» **INSTRUCTIONS**
1/ Check each statement against the amp thread, answering yes or no and quoting the thread's deciding words. (a) The original poster has seen the band live twice. (b) The reply says "Deflorate" was recorded through a Mesa Recto. (c) Ryan Knight is said to use EMG pickups.
2/ Reproduce the part of the amp thread that opens with the words containing "The two times I saw" and closes with "biggness (Apr 24, 2010)".

» **TEXT**
# Black Dahlia Murder- Amps?



## shogunate (Apr 24, 2010)

Been searching for awhile and never can come up with anything solid about the amps/gear that TBDM uses, but their tone on Nocturnal and Deflorate is godly, and the two times I've seen them live it's been even better than their studio tone.

So, what I do know is that they've been listed as users by mesa, peavey, krank and engl, and they use Almighty cabinets with G12k-100 speakers, Brian and John used EMG pickups and Ryan Knight apparently runs a dimarzio tone zone bridge and air norton neck....

The two times I saw them live were before John left, godly amazing tone both times, they were using the almighty cabs with mesa rectos on top, although I did glimpse an engl invader lurking behind John in his rack as well. My problem is that the tone they get sounds fuck nothing like any mesa or engl or 5150 tones any of the other bands at any show I've seen have ever come close to 

And NOW both Ryan and Brian are using 5150s, and still sound nothing like the traditional 5150 tone, even when live right after and before the bajillion other bands using the same amps that sound nothing like BDM!!! fuckin sellouts...

What the hell do they do so different to get their organic tight face slaying toan??? Anyone know?


----------



## biggness (Apr 24, 2010)

I believe "Deflorate" was all 5150III into a Mesa v30 cab and "Nocturnal" was a mix of 5150, Recto and Invader into a Mesa v30 cab. That's all I know. 

Their tone is getting increasingly better and better though.

» **DATA PROVIDED**
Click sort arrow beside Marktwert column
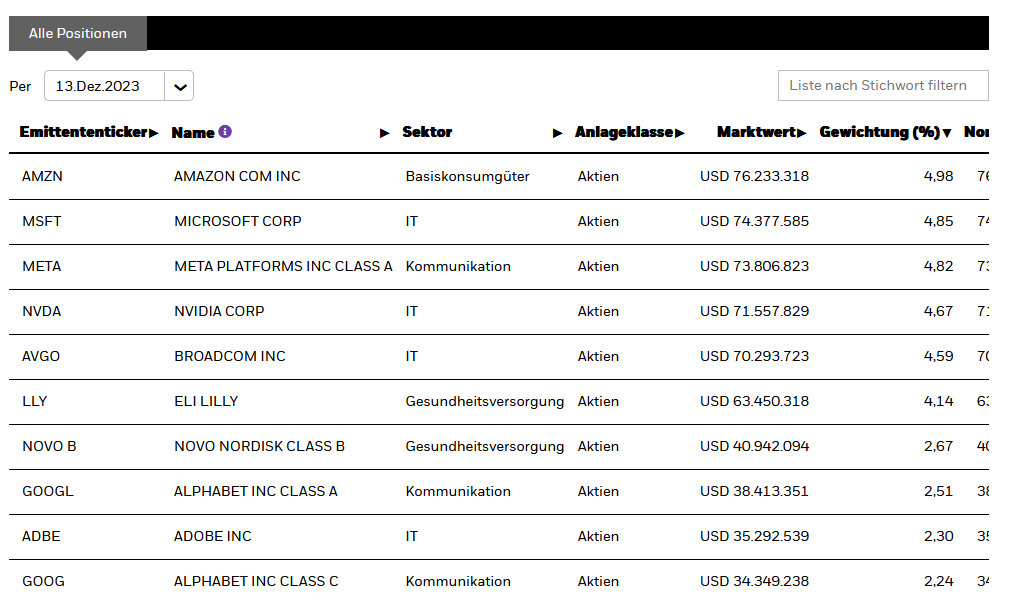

» **RESPONSES**
1/
(a) Yes: "the two times I've seen them live it's been even better than their studio tone"
(b) No: "was all 5150III into a Mesa v30 cab"
(c) No: "Ryan Knight apparently runs a dimarzio tone zone bridge and air norton neck"

2/
The two times I saw them live were before John left, godly amazing tone both times, they were using the almighty cabs with mesa rectos on top, although I did glimpse an engl invader lurking behind John in his rack as well. My problem is that the tone they get sounds fuck nothing like any mesa or engl or 5150 tones any of the other bands at any show I've seen have ever come close to 

And NOW both Ryan and Brian are using 5150s, and still sound nothing like the traditional 5150 tone, even when live right after and before the bajillion other bands using the same amps that sound nothing like BDM!!! fuckin sellouts...

What the hell do they do so different to get their organic tight face slaying toan??? Anyone know?


----------



## biggness (Apr 24, 2010)